A crise provocada pelo Covid e a guerra na Ucrânia terão de abrir caminho para novas políticas públicas e questionar as políticas publicas que estão a deixar pessoas de mão estendida, mas para além disso, temos nós também de fazer uma auto avaliação ao nosso comportamento, à nossa incapacidade para aprender com os erros do passado.

Há uma crise EGOLOGICA- Egocentrismo cega e não permite estarmos atentos aos suspiros dos outros porque é como se estivéssemos sempre de headphones com a nossa própria playlist.

O tema desta revista é “Um Mundo Melhor”. De que forma podemos contribuir para tornar o mundo…melhor?

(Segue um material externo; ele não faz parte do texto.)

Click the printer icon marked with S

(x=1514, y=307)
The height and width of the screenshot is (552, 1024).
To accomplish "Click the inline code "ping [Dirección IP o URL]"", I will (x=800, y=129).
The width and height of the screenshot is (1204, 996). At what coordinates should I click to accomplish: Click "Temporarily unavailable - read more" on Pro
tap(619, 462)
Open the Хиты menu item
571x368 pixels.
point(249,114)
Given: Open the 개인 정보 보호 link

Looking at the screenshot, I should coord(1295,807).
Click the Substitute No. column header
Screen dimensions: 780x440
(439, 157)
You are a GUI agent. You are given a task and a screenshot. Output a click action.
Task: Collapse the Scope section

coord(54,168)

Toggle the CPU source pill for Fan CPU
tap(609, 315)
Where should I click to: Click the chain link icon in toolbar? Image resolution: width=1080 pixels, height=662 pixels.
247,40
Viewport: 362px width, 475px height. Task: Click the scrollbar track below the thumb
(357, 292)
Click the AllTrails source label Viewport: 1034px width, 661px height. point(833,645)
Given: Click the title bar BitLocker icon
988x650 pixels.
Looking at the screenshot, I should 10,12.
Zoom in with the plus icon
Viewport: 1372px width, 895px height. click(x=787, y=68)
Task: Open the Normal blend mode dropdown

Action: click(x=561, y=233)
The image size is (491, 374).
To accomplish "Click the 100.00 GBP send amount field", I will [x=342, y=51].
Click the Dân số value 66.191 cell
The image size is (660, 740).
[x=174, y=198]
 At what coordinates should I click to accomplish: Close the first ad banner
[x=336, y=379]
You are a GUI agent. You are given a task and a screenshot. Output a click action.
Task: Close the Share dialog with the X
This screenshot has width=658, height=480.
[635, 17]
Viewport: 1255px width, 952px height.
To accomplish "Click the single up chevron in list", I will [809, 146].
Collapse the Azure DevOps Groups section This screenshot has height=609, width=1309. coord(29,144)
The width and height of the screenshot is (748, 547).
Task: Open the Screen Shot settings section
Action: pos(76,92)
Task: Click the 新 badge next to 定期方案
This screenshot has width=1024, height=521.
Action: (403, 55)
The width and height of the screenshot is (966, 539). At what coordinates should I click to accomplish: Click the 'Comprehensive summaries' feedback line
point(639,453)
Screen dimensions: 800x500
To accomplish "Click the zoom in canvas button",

Saber ouvir. Querer ouvir. Aceitar as diferenças antes de criticar. Fazer o exercício de se colocar no lugar dos outros. Com muita força. Não partirmos do princípio que as necessidades dos outros são iguais às nossas. Sermos persistentes, percebermos que a humanidade é uma partilha constante e sobretudo perceber que o que fizermos aqui terá impacto ali e vice-versa.

A cooperação internacional não é apenas o trabalho de diplomatas, ministérios de negócios estrangeiros, relações exteriores ou das grandes conferências mundiais, a cooperação internacional faz-se e exercita-se no quotidiano através do empoderamento e da promoção da igualdade de todas as pessoas, sem deixar ninguém para trás.

Criar paz dentro do nosso peito, vai permitir que consigamos promover a paz fora dele. Praticar uma solidariedade responsável e horizontal, faz bem ao nosso mundo interior com resultados concretos no mundo exterior, tornando-os melhores.